We’ve already covered distance, but other commonly used functions
include angle_between_vectors
, dihedral
, unit_vector
,
find_foot
, radius_of_circumcircle
. Be sure to check out the
source code if you need a specific geometric function or have a look
through the documentation.
The dihedral
function is probably the most useful of these for
analysing proteins, so let’s use it to measure some torsion angles. It
requires 4 3D vectors to calculate the dihedral, again these can be
lists
, tuples
, numpy.arrays
or Atoms
. Note: This
method of calculating torsion angles is only as an example, see the
Tagging tutorial for the proper, low-effort method!
r1 = my_protein_3qy1['B'][4]
r2 = my_protein_3qy1['B'][5]
r3 = my_protein_3qy1['B'][6]
omega = ampal.geometry.dihedral(r1['CA'], r1['C'], r2['N'], r2['CA'])
phi = ampal.geometry.dihedral(r1['C'], r2['N'], r2['CA'], r2['C'])
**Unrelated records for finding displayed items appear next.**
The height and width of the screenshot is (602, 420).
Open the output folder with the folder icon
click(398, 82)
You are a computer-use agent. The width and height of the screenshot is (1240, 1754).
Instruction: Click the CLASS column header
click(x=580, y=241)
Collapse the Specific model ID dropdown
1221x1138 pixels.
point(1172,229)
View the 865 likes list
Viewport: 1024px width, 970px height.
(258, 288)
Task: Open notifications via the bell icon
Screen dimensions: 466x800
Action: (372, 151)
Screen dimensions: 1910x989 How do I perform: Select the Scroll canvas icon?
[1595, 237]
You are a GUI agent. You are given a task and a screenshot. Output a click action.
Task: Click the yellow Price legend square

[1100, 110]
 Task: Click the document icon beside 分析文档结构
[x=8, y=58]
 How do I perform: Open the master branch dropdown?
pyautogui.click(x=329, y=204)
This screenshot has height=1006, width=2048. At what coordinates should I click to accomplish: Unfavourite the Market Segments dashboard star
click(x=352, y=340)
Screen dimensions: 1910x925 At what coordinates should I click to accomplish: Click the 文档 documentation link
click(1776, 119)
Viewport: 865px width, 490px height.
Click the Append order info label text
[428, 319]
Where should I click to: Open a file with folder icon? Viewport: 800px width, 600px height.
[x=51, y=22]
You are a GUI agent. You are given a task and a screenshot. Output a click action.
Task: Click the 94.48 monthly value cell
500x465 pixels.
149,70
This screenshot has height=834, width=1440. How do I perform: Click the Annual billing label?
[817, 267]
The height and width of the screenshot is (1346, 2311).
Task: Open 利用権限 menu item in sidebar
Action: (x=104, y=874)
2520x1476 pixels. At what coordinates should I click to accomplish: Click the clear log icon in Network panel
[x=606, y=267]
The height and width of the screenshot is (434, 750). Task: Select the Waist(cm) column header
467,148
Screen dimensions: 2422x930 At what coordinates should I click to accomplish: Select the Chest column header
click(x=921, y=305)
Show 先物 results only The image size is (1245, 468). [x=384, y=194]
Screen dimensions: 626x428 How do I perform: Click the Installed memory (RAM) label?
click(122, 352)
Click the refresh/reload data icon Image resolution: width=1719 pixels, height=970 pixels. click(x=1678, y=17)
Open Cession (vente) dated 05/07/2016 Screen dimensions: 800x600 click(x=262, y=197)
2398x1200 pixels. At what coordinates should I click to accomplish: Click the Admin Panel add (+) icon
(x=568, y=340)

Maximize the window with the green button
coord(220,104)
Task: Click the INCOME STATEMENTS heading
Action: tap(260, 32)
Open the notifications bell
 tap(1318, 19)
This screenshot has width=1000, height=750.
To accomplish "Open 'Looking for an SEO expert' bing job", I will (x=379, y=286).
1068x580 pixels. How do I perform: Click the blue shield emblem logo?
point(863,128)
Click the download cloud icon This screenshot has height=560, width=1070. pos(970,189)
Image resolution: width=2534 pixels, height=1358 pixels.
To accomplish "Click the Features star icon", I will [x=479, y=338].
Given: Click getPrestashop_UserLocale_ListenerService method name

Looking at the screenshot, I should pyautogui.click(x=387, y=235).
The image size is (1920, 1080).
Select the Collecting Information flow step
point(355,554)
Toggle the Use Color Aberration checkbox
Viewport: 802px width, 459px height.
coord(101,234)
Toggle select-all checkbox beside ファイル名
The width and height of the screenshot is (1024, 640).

psi = ampal.geometry.dihedral(r2['N'], r2['CA'], r2['C'], r3['N'])
print(omega, phi, psi)
-179.8002001034783 -64.10861163046212 -45.84373968479124
We can use it to calculate the \(\chi\) torsion angles too. R2 is leucine, so we can calculate the \(\chi_1\) and \(\chi_2\) angles:
r2.atoms
OrderedDict([('N',
<Nitrogen Atom (N). Coordinates: (-5.186, -2.004, -31.807)>),
('CA',
<Carbon Atom (CA). Coordinates: (-4.911, -3.362, -31.310)>),
('C', <Carbon Atom (C). Coordinates: (-5.985, -4.346, -31.786)>),
('O', <Oxygen Atom (O). Coordinates: (-5.650, -5.434, -32.255)>),
('CB',
<Carbon Atom (CB). Coordinates: (-4.788, -3.418, -29.770)>),
('CG',
<Carbon Atom (CG). Coordinates: (-3.838, -2.437, -29.061)>),
('CD1',
<Carbon Atom (CD1). Coordinates: (-3.653, -2.831, -27.613)>),
('CD2',
<Carbon Atom (CD2). Coordinates: (-2.478, -2.359, -29.736)>)])
chi1 = ampal.geometry.dihedral(r2['N'], r2['CA'], r2['CB'], r2['CG'])
chi2 = ampal.geometry.dihedral(r2['CA'], r2['CB'], r2['CG'], r2['CD1'])
print(chi1, chi2)
-51.38040366349739 -168.70006206564494
Our simple analysis shows that the leucine residue is in the gauche-/trans conformation.
6. Summary and activities¶
There are lots of tools for making complex selections in ampal. Combined with the tools for geometry, detailed analysis can be performed on these selections.
Find all the residues that are:
within 5 Å of crystal water.
not within 5 Å of crystal water.
Find how many cis-peptide bonds there are in this structure.
Perform these activities on another PDB file.